Required work » Match the string "address" against each line below, and copy every line that matches.
—————
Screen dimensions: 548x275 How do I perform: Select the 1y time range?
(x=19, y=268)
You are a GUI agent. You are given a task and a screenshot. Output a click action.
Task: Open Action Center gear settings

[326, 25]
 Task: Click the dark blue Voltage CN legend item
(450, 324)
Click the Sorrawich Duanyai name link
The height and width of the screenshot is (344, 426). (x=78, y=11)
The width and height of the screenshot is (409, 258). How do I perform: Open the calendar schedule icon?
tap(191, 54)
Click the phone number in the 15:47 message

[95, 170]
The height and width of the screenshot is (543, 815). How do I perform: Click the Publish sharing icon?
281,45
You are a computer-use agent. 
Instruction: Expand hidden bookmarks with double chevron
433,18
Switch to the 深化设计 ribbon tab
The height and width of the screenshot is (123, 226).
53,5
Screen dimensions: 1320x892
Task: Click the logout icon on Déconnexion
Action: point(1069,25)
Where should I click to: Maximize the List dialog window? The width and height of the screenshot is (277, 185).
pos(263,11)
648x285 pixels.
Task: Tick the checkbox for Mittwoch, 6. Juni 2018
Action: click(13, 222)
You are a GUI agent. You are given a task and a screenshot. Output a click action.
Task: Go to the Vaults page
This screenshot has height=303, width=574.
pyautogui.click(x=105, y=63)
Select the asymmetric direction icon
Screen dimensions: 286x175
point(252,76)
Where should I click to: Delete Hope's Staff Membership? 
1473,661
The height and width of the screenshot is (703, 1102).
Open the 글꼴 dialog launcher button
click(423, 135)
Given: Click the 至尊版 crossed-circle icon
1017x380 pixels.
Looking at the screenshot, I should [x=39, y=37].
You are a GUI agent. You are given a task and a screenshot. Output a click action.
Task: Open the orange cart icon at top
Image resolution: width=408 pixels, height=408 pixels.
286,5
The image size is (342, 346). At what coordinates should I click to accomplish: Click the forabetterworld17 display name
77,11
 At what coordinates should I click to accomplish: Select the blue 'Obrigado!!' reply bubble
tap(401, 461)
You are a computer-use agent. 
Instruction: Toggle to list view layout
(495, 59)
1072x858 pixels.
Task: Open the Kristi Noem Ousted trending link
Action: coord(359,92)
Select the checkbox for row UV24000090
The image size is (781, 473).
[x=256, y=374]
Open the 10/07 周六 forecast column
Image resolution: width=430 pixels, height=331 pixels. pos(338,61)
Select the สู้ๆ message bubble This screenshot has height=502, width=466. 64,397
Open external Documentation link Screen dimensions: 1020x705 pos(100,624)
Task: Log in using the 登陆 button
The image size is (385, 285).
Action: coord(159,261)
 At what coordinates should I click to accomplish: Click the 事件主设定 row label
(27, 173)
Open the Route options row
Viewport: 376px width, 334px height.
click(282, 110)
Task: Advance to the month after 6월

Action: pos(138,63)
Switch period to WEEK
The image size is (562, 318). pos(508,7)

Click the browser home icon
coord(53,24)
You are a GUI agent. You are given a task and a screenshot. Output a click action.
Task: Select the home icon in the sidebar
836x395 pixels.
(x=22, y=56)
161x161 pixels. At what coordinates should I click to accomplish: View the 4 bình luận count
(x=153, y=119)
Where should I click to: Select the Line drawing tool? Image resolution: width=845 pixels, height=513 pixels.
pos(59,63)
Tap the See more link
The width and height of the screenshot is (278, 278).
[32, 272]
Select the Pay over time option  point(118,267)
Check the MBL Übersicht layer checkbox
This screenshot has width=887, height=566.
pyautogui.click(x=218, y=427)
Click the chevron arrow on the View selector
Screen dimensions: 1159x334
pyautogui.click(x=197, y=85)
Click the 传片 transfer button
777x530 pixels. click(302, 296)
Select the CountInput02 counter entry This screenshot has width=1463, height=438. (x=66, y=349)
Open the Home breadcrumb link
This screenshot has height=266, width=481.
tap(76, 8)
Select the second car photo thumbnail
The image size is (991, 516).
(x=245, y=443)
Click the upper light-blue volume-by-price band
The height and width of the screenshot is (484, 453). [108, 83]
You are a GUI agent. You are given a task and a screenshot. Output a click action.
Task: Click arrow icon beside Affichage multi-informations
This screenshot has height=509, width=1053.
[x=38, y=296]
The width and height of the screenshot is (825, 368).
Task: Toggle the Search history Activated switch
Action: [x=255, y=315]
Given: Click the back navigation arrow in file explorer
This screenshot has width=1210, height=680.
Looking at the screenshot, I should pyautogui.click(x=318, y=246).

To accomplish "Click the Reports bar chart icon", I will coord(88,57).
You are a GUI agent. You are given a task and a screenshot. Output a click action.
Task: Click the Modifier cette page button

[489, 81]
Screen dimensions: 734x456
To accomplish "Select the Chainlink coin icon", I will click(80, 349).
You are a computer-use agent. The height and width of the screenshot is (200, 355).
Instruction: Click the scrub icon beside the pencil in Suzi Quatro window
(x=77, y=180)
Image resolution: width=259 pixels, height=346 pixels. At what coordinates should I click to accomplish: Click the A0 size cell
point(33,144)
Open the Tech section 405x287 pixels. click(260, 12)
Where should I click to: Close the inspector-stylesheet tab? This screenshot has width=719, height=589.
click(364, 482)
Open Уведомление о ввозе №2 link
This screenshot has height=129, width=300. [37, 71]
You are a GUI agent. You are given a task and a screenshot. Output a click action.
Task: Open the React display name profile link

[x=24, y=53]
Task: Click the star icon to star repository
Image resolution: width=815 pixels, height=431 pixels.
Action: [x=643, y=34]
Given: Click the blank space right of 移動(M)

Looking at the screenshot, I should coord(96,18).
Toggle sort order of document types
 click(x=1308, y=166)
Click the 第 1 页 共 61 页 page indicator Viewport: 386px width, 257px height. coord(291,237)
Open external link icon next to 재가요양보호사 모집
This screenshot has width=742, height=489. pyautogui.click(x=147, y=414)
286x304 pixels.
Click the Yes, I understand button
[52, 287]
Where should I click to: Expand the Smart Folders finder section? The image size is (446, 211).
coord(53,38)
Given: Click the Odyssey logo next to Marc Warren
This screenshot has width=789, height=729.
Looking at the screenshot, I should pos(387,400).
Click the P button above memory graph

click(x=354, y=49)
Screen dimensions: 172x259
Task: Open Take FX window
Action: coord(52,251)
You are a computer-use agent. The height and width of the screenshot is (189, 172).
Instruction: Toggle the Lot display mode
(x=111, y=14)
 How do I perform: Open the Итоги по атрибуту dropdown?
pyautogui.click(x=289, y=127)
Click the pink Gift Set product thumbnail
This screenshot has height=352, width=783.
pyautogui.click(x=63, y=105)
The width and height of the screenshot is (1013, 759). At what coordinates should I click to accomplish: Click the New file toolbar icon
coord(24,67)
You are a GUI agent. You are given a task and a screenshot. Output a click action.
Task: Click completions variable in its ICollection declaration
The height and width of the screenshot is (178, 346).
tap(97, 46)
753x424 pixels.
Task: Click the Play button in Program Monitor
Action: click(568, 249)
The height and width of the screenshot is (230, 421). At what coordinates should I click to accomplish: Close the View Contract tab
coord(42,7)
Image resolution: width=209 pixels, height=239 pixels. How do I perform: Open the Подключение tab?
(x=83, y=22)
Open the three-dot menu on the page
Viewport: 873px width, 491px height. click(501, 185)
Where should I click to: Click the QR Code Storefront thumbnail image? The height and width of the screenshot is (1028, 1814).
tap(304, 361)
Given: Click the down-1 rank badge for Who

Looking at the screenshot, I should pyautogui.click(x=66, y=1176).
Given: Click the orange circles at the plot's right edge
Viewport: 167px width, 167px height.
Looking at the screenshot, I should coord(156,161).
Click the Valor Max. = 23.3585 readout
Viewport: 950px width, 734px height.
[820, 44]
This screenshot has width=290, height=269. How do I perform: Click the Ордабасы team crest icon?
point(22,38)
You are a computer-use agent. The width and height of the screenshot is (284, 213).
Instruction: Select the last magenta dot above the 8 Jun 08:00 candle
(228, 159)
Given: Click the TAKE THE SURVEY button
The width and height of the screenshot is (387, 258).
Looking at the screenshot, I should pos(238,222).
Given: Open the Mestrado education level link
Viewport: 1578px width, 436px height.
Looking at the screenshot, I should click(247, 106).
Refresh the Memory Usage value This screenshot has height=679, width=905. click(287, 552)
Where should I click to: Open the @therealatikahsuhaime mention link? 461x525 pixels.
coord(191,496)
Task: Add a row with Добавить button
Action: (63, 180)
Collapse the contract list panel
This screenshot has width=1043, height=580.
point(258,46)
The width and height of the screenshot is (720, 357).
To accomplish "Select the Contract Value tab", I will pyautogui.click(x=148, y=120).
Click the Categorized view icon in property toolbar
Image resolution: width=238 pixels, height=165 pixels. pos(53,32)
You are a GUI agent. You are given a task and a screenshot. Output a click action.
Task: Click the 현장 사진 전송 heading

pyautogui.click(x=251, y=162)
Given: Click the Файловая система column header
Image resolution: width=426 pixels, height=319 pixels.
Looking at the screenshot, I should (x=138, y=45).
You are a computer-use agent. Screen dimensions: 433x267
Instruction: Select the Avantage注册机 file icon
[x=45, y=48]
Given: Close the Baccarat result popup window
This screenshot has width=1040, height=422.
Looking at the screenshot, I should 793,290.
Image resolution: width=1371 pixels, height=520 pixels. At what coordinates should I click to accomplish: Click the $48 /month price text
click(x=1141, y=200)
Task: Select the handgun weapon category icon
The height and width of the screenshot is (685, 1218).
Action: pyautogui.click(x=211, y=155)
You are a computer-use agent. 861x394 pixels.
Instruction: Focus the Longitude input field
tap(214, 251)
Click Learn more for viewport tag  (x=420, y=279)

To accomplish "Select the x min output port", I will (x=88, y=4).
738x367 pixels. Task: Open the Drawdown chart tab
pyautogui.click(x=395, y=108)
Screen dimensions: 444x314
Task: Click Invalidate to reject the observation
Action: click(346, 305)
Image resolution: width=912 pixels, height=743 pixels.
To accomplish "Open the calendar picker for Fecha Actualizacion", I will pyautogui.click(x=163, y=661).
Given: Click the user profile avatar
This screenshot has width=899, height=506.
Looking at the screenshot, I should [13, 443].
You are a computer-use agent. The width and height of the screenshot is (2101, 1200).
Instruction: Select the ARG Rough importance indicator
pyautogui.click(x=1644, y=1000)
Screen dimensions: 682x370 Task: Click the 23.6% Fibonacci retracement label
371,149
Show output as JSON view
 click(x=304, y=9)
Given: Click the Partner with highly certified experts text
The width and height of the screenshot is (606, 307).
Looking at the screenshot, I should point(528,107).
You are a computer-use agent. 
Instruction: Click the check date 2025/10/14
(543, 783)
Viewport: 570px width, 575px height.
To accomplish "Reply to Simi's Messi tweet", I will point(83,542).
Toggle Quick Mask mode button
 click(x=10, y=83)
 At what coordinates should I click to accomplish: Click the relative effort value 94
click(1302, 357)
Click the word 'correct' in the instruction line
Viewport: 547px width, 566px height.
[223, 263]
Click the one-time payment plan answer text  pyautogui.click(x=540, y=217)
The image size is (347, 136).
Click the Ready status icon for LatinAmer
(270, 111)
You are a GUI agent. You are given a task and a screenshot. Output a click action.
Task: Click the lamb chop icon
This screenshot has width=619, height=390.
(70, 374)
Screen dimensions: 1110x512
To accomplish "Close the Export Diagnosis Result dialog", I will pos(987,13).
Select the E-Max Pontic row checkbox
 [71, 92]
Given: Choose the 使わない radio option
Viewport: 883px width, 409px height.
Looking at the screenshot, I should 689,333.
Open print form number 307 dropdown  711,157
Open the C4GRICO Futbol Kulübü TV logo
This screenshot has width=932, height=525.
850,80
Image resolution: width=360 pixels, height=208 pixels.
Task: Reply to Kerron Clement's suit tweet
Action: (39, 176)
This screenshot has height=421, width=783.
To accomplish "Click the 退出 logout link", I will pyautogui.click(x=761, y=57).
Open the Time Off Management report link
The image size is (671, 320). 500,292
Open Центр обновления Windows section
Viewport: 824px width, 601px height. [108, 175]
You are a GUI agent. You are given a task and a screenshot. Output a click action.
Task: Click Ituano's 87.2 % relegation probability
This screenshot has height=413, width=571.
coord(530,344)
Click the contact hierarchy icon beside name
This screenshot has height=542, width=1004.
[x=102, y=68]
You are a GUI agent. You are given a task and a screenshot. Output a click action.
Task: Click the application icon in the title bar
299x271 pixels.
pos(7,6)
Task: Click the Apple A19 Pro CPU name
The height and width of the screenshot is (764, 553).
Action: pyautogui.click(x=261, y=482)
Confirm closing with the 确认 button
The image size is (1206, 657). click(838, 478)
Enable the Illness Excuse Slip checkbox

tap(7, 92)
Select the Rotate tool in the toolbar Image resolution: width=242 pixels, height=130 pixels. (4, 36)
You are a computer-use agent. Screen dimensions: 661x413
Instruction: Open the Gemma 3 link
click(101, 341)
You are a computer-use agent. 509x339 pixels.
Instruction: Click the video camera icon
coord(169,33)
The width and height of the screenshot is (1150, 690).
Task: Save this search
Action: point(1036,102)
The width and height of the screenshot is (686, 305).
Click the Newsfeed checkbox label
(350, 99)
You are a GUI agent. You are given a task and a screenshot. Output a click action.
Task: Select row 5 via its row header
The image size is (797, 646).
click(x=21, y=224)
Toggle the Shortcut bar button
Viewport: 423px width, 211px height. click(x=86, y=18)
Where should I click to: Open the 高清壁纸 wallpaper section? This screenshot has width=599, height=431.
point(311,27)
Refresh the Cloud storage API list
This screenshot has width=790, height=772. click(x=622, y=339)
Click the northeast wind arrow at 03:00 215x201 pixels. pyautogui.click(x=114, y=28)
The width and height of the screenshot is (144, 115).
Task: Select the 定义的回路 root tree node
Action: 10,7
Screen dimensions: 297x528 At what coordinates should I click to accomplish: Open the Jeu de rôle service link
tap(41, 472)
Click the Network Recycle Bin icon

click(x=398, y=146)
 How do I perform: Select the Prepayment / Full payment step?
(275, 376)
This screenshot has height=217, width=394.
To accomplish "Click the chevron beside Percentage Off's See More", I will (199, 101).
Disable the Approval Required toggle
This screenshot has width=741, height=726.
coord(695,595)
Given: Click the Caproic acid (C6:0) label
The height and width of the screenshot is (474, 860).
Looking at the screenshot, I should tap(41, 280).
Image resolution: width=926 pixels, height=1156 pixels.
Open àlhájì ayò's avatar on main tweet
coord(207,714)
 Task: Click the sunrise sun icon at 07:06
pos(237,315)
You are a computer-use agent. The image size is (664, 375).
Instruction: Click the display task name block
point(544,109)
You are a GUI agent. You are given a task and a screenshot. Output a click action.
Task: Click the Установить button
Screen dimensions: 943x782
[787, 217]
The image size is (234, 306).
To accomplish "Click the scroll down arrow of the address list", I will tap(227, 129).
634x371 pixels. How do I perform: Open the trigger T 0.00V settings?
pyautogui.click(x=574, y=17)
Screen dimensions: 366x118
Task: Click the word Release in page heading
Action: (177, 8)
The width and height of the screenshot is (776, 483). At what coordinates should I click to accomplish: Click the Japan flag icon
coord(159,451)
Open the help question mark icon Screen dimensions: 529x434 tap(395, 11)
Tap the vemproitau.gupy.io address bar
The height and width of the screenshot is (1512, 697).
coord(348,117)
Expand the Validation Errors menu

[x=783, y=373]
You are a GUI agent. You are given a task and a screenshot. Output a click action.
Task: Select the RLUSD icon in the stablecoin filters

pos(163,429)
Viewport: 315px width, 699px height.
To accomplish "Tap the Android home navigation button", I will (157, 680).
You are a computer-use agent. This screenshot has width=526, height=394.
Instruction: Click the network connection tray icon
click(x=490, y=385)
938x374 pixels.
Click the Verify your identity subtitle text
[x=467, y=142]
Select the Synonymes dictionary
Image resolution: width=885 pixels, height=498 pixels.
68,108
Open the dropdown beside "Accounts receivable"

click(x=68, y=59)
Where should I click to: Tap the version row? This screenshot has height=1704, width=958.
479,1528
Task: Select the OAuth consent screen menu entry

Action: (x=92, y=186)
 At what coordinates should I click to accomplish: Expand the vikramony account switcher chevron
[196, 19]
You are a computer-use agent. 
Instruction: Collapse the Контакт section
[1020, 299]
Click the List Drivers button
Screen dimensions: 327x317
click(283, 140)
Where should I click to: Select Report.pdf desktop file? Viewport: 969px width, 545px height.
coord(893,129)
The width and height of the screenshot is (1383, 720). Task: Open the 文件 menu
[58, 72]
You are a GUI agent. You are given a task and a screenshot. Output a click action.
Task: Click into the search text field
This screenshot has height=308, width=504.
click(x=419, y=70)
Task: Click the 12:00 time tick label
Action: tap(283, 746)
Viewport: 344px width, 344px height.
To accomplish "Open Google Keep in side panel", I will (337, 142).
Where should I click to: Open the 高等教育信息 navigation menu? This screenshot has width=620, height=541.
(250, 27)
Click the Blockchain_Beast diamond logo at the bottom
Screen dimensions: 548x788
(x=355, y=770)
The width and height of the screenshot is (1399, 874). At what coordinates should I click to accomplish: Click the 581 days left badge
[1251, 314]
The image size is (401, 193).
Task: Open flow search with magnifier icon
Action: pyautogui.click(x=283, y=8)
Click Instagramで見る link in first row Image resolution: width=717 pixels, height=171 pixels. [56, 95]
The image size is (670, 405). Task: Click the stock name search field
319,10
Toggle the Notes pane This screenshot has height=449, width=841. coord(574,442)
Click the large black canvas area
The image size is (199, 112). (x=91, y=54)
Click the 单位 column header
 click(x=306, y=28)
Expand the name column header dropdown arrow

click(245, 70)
—————
Exercise output »
To accomplish "Click the scroll down arrow of the address list", I will tap(227, 129).
Tap the vemproitau.gupy.io address bar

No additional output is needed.